Quart’s and Lustig’s research shows how Americans have fallen prey to advertising propaganda and have lost sight on their most important asset – their youth. Marketers have targeted today’s generation as their sacrificial lamb for America’s financial bottom line.  Rubens asserts, “Our acquisition binge is a better reflection of our deficit in social capital than it is of our need for more material goods” (260).  His statement proves that advertising has created a void in people’s consciousness. Americans have not realized that this void is an illusion brought on by marketing campaigns.
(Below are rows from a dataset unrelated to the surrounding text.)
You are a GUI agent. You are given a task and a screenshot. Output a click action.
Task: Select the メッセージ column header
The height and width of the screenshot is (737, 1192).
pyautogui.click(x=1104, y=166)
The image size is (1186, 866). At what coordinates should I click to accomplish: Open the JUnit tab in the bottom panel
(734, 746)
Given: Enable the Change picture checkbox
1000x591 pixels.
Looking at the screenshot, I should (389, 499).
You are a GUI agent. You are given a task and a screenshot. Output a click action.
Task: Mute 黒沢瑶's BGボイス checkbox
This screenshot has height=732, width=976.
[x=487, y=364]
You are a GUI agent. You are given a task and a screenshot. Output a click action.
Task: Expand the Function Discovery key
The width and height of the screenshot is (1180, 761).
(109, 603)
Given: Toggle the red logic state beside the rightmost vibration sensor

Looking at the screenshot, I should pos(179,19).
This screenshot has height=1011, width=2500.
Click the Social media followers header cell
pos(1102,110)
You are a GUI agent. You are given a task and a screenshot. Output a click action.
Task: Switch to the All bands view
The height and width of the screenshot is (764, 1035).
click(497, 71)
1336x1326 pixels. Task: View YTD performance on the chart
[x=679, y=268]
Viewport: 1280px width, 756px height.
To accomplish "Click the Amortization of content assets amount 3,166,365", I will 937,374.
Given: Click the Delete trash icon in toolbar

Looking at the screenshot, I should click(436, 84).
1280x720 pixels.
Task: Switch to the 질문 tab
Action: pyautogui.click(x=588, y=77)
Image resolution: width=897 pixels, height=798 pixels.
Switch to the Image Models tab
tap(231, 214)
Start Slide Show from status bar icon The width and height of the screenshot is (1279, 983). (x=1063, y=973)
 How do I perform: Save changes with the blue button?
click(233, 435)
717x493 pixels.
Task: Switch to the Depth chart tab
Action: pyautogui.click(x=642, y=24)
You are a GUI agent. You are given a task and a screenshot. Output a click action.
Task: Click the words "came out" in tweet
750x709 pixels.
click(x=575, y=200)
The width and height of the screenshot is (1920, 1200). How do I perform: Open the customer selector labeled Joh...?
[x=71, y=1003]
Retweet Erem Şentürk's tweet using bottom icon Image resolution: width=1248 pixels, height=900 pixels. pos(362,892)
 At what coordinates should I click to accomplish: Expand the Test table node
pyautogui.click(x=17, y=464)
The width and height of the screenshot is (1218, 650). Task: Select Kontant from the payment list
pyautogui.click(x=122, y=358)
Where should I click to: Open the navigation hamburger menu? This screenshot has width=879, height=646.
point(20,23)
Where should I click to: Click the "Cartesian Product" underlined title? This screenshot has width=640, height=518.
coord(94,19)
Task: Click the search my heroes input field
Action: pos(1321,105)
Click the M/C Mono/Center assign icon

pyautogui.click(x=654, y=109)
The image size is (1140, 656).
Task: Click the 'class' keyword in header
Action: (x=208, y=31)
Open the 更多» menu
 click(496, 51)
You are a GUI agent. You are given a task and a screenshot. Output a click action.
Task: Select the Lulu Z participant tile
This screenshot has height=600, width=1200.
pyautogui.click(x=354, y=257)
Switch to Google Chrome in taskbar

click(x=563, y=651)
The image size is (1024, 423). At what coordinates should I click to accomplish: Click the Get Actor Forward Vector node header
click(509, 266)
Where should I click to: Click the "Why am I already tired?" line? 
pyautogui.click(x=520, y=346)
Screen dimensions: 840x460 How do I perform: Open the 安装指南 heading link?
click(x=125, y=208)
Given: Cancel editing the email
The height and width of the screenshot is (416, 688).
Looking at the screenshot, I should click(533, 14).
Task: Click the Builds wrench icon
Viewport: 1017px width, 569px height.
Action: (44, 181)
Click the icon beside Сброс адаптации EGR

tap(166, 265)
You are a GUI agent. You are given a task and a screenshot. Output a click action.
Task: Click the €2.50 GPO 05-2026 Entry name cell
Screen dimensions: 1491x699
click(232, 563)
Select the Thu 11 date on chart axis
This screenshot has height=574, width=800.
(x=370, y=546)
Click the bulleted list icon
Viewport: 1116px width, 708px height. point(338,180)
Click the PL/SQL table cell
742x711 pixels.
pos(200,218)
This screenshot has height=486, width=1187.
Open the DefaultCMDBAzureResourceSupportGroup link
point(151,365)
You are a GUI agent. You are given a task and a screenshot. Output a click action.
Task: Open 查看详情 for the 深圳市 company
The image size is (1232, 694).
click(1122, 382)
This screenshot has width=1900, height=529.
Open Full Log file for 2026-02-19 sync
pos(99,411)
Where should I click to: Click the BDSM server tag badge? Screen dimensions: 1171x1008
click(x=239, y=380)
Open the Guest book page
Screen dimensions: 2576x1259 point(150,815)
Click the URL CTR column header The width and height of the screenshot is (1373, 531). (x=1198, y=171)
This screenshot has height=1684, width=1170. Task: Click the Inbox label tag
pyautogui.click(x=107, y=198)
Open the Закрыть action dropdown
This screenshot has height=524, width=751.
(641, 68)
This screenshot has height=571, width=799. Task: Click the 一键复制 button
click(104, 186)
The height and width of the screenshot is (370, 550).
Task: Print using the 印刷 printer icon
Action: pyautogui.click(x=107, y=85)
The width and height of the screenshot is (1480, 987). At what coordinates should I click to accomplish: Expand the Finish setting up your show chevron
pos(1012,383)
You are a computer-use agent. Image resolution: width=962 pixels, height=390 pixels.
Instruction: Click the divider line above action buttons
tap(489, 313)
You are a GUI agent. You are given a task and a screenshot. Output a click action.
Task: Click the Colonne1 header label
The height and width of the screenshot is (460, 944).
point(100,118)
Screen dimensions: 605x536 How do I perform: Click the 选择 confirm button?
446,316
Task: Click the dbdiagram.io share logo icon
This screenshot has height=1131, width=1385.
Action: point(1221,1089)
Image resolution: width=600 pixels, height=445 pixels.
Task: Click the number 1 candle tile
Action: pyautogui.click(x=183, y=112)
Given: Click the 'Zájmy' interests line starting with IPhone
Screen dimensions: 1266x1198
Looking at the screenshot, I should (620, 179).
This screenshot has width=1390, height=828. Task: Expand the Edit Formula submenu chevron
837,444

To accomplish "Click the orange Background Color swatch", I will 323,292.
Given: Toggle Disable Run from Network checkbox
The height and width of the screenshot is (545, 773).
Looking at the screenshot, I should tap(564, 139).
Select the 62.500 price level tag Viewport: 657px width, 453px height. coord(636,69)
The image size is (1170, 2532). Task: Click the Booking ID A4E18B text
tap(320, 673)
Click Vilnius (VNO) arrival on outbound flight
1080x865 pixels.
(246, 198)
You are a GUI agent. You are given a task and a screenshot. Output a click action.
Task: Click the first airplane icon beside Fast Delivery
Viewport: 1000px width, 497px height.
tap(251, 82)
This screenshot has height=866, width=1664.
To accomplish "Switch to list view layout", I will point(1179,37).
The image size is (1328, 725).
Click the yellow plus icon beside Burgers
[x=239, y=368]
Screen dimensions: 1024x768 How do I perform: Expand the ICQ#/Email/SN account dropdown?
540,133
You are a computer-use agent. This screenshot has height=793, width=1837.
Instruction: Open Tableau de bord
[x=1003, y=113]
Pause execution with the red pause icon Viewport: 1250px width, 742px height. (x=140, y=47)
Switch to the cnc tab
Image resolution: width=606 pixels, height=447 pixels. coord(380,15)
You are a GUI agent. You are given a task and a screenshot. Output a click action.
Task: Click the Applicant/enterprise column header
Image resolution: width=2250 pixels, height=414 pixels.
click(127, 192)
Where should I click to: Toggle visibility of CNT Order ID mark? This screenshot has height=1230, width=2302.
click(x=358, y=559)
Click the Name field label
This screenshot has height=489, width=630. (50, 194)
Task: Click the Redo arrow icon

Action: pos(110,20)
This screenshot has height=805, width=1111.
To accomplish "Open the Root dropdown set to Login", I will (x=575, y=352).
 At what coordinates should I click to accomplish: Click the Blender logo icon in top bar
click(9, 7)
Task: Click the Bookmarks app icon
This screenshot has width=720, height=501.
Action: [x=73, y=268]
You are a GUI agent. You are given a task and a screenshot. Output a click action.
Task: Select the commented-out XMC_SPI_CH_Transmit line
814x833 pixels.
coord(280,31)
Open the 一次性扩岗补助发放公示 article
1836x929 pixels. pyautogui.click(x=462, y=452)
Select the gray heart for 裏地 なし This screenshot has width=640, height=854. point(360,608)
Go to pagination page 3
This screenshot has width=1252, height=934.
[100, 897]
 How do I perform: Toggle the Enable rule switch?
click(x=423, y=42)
Therefore, people continue to fall into the vicious cycle of consumption and remain unaware of the damaging toll it has taken on them and their offspring.

Power and the Power Elite

Today’s Americans believe that contentment can be measured by their level of power. Rubens claims that Americans find joy when they are able to make their own decisions in life because they achieve a sense of “visible success” (22). His term “visible success” is defined as a person receiving recognition from their peers based on their decisions or actions, albeit positive or negative. Through their decision making, people are able to exercise their personal power. He cautions his readers that they need to be mindful of their “true” intentions for wanting power. Often, people set high expectations for themselves. People need to realize that power is about being responsible for one’s well-being and those of others as well.

In his book, The Power Elite, C. Wright Mills offers a glimpse into the inner circle of these power players and how their intentions are solely to serve their own self-interests. Published in 1956, his findings about the elite remain relevant now more than ever. Mills’s book presents an in-depth analysis of a power struggle in the United States. He explains that, “[the power elite] is composed of men whose positions enable them to transcend the ordinary environment of ordinary men and women; they are in positions to make decisions having major consequences” (3-4). Despite Mills’s statement, the fact is that women have a greater opportunity to attain these powerful positions now than they have in the past. He believes there are three powerful parties in the America: political, corporate and military. Mills refers to them as “the power elite” (3). These groups struggle to obtain supreme power over America’s well-being. Mills explains that, “The power elite [are] composed of political, economic, and military men, but this [institutional] elite is frequently in some tension: [they] come together on certain coinciding points and only on certain occasions of ‘crisis’ (276). His statement shows that these groups do not work together to contribute to the greater good. Instead, these groups strive to make their own dreams come to fruition. These intentions illustrate that their decisions and actions are made for their own benefit.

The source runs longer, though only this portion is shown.